Key detail from vendor description: "Authentication bypass using an alternate path or channel in Azure Windows Virtual Machine Agent allows an authorized attacker to elevate privileges locally." The vulnerability is an improper authentication flaw (CWE-288) that permits an attacker who already has some level of access to bypass normal agent authentication and gain elevated local privileges. This could allow the attacker to execute arbitrary code with higher privileges on the affected host, potentially compromising system integrity and confidentiality.

Affected vendor: Microsoft. Product: Arc Enabled Servers – Azure Connected Machine Agent. The CVE data does not list specific product versions or build numbers; the vulnerability is reported for the Azure Connected Machine Agent in general. Operators should verify whether their agent deployment falls under the scope of this advisory and consult Microsoft for version details.

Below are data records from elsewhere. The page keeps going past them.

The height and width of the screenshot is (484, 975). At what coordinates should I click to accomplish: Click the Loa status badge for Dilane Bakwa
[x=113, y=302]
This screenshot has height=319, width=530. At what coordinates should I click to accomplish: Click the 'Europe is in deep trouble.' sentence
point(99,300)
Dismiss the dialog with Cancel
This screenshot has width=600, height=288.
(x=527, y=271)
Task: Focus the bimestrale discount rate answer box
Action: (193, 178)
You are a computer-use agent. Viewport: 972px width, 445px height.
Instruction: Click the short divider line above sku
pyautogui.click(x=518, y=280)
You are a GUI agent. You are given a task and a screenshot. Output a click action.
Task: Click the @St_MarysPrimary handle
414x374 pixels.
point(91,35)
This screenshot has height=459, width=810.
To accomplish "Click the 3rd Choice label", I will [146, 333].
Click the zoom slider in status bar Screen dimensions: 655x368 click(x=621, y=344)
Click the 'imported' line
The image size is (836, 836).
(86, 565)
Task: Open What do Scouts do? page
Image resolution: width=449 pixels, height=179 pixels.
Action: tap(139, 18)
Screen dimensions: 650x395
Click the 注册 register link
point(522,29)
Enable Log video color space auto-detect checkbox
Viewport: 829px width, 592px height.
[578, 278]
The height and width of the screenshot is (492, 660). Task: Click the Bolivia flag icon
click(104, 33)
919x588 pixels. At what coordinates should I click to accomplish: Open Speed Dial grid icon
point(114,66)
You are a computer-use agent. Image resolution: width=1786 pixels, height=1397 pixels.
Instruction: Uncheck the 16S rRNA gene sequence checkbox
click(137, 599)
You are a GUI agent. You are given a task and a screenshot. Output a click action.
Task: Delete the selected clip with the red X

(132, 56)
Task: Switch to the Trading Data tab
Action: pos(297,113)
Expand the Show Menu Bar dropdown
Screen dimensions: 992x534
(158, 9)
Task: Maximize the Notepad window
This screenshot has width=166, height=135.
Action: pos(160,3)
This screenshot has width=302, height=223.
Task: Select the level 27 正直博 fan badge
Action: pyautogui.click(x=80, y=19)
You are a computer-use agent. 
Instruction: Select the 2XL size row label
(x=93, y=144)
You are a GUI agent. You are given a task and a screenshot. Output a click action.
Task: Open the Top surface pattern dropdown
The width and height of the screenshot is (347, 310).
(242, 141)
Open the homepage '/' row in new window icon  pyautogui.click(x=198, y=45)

The CVSS score of 7.8 indicates a high severity rating for local privilege escalation. The EPSS score of <1% reflects a low current probability of exploitation, and the vulnerability is not listed in the CISA KEV catalog. The likely attack vector is local, requiring the attacker to reach the agent through its alternate communication channel or path; however, the exact conditions for exploitation are not detailed in the input. Inferred from the description, the attacker would need prior authenticated access or the ability to interact with the agent’s alternate channel.